_INSTRUCTIONS FOR THE TASK_
Only the line containing "2022 (51, 56)" and those after it, up to the end of the records below, are to be set down, exactly as written.

_SOURCE MATERIAL_

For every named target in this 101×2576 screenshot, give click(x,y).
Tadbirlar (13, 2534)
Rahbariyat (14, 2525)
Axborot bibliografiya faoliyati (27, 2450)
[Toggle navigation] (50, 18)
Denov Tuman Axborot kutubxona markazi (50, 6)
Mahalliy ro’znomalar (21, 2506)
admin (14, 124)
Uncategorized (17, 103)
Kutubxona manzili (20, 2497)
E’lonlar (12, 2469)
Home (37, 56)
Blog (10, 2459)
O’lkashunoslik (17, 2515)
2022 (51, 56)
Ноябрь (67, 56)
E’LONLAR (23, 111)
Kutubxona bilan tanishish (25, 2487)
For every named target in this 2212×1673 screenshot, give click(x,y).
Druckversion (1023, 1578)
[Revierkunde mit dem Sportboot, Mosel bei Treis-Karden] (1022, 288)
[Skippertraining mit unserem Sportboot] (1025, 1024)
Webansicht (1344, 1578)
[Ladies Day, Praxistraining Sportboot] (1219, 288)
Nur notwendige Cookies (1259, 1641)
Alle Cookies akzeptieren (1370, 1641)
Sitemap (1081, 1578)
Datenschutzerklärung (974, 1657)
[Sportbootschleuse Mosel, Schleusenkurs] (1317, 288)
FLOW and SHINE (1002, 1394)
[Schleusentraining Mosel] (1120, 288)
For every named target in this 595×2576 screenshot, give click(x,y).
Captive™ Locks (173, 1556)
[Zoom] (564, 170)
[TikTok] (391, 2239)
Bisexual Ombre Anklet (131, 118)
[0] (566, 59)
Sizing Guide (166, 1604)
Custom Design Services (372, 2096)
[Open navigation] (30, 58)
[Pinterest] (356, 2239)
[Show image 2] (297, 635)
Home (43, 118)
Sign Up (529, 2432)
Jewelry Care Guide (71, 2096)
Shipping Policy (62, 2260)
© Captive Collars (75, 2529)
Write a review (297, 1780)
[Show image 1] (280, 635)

_WRITTEN RESPONSE_
2022 (51, 56)
Ноябрь (67, 56)
E’LONLAR (23, 111)
Kutubxona bilan tanishish (25, 2487)
For every named target in this 2212×1673 screenshot, give click(x,y).
Druckversion (1023, 1578)
[Revierkunde mit dem Sportboot, Mosel bei Treis-Karden] (1022, 288)
[Skippertraining mit unserem Sportboot] (1025, 1024)
Webansicht (1344, 1578)
[Ladies Day, Praxistraining Sportboot] (1219, 288)
Nur notwendige Cookies (1259, 1641)
Alle Cookies akzeptieren (1370, 1641)
Sitemap (1081, 1578)
Datenschutzerklärung (974, 1657)
[Sportbootschleuse Mosel, Schleusenkurs] (1317, 288)
FLOW and SHINE (1002, 1394)
[Schleusentraining Mosel] (1120, 288)
For every named target in this 595×2576 screenshot, give click(x,y).
Captive™ Locks (173, 1556)
[Zoom] (564, 170)
[TikTok] (391, 2239)
Bisexual Ombre Anklet (131, 118)
[0] (566, 59)
Sizing Guide (166, 1604)
Custom Design Services (372, 2096)
[Open navigation] (30, 58)
[Pinterest] (356, 2239)
[Show image 2] (297, 635)
Home (43, 118)
Sign Up (529, 2432)
Jewelry Care Guide (71, 2096)
Shipping Policy (62, 2260)
© Captive Collars (75, 2529)
Write a review (297, 1780)
[Show image 1] (280, 635)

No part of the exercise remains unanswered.